**PROBLEM**. Copy the records exactly. Include every line.

(Records drawn from a dataset)
----
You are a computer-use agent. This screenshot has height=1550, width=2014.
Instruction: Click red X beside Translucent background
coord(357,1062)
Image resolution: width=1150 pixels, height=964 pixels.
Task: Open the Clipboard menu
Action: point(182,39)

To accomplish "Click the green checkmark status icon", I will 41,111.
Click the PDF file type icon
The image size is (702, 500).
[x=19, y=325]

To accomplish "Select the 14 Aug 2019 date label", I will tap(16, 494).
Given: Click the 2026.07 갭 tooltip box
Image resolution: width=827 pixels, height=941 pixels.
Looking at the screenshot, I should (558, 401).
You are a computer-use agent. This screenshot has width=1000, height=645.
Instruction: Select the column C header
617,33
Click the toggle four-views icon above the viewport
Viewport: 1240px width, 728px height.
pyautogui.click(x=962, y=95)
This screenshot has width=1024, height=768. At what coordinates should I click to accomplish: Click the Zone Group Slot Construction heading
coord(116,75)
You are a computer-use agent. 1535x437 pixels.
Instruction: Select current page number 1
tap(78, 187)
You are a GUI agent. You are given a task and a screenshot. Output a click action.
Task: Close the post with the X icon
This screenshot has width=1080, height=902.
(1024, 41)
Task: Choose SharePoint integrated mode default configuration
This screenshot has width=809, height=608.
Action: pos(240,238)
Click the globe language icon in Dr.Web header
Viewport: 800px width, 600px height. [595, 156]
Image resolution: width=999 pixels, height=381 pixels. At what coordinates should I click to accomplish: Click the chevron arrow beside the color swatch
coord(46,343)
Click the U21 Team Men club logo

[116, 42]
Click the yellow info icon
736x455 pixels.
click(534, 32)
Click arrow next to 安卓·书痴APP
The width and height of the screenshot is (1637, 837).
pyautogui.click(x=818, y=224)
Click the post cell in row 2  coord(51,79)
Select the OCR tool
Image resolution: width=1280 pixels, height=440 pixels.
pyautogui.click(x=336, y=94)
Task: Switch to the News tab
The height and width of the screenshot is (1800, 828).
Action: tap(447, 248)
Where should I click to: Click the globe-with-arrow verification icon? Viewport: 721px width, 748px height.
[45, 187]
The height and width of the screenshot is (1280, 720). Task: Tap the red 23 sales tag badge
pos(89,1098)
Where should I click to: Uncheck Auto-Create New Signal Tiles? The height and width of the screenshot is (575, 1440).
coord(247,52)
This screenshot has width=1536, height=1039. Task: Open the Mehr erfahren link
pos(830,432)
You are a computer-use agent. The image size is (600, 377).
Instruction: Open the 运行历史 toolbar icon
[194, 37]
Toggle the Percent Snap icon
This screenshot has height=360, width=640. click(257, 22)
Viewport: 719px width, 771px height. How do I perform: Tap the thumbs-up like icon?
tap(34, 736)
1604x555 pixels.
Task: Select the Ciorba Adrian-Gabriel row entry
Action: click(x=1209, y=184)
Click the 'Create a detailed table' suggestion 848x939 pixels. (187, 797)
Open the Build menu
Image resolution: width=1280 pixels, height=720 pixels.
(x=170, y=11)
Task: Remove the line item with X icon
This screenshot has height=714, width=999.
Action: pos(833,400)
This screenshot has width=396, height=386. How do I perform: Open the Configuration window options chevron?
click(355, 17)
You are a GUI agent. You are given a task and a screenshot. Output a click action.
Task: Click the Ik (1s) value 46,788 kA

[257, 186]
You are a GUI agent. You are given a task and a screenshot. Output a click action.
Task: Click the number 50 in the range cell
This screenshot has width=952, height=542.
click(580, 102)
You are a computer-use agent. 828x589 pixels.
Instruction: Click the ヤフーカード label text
----
**ANSWER SECTION**.
You are a computer-use agent. This screenshot has height=1550, width=2014.
Instruction: Click red X beside Translucent background
coord(357,1062)
Image resolution: width=1150 pixels, height=964 pixels.
Task: Open the Clipboard menu
Action: point(182,39)

To accomplish "Click the green checkmark status icon", I will 41,111.
Click the PDF file type icon
The image size is (702, 500).
[x=19, y=325]

To accomplish "Select the 14 Aug 2019 date label", I will tap(16, 494).
Given: Click the 2026.07 갭 tooltip box
Image resolution: width=827 pixels, height=941 pixels.
Looking at the screenshot, I should (558, 401).
You are a computer-use agent. This screenshot has width=1000, height=645.
Instruction: Select the column C header
617,33
Click the toggle four-views icon above the viewport
Viewport: 1240px width, 728px height.
pyautogui.click(x=962, y=95)
This screenshot has width=1024, height=768. At what coordinates should I click to accomplish: Click the Zone Group Slot Construction heading
coord(116,75)
You are a computer-use agent. 1535x437 pixels.
Instruction: Select current page number 1
tap(78, 187)
You are a GUI agent. You are given a task and a screenshot. Output a click action.
Task: Close the post with the X icon
This screenshot has width=1080, height=902.
(1024, 41)
Task: Choose SharePoint integrated mode default configuration
This screenshot has width=809, height=608.
Action: pos(240,238)
Click the globe language icon in Dr.Web header
Viewport: 800px width, 600px height. [595, 156]
Image resolution: width=999 pixels, height=381 pixels. At what coordinates should I click to accomplish: Click the chevron arrow beside the color swatch
coord(46,343)
Click the U21 Team Men club logo

[116, 42]
Click the yellow info icon
736x455 pixels.
click(534, 32)
Click arrow next to 安卓·书痴APP
The width and height of the screenshot is (1637, 837).
pyautogui.click(x=818, y=224)
Click the post cell in row 2  coord(51,79)
Select the OCR tool
Image resolution: width=1280 pixels, height=440 pixels.
pyautogui.click(x=336, y=94)
Task: Switch to the News tab
The height and width of the screenshot is (1800, 828).
Action: tap(447, 248)
Where should I click to: Click the globe-with-arrow verification icon? Viewport: 721px width, 748px height.
[45, 187]
The height and width of the screenshot is (1280, 720). Task: Tap the red 23 sales tag badge
pos(89,1098)
Where should I click to: Uncheck Auto-Create New Signal Tiles? The height and width of the screenshot is (575, 1440).
coord(247,52)
This screenshot has width=1536, height=1039. Task: Open the Mehr erfahren link
pos(830,432)
You are a computer-use agent. The image size is (600, 377).
Instruction: Open the 运行历史 toolbar icon
[194, 37]
Toggle the Percent Snap icon
This screenshot has height=360, width=640. click(257, 22)
Viewport: 719px width, 771px height. How do I perform: Tap the thumbs-up like icon?
tap(34, 736)
1604x555 pixels.
Task: Select the Ciorba Adrian-Gabriel row entry
Action: click(x=1209, y=184)
Click the 'Create a detailed table' suggestion 848x939 pixels. (187, 797)
Open the Build menu
Image resolution: width=1280 pixels, height=720 pixels.
(x=170, y=11)
Task: Remove the line item with X icon
This screenshot has height=714, width=999.
Action: pos(833,400)
This screenshot has width=396, height=386. How do I perform: Open the Configuration window options chevron?
click(355, 17)
You are a GUI agent. You are given a task and a screenshot. Output a click action.
Task: Click the Ik (1s) value 46,788 kA

[257, 186]
You are a GUI agent. You are given a task and a screenshot. Output a click action.
Task: Click the number 50 in the range cell
This screenshot has width=952, height=542.
click(580, 102)
You are a computer-use agent. 828x589 pixels.
Instruction: Click the ヤフーカード label text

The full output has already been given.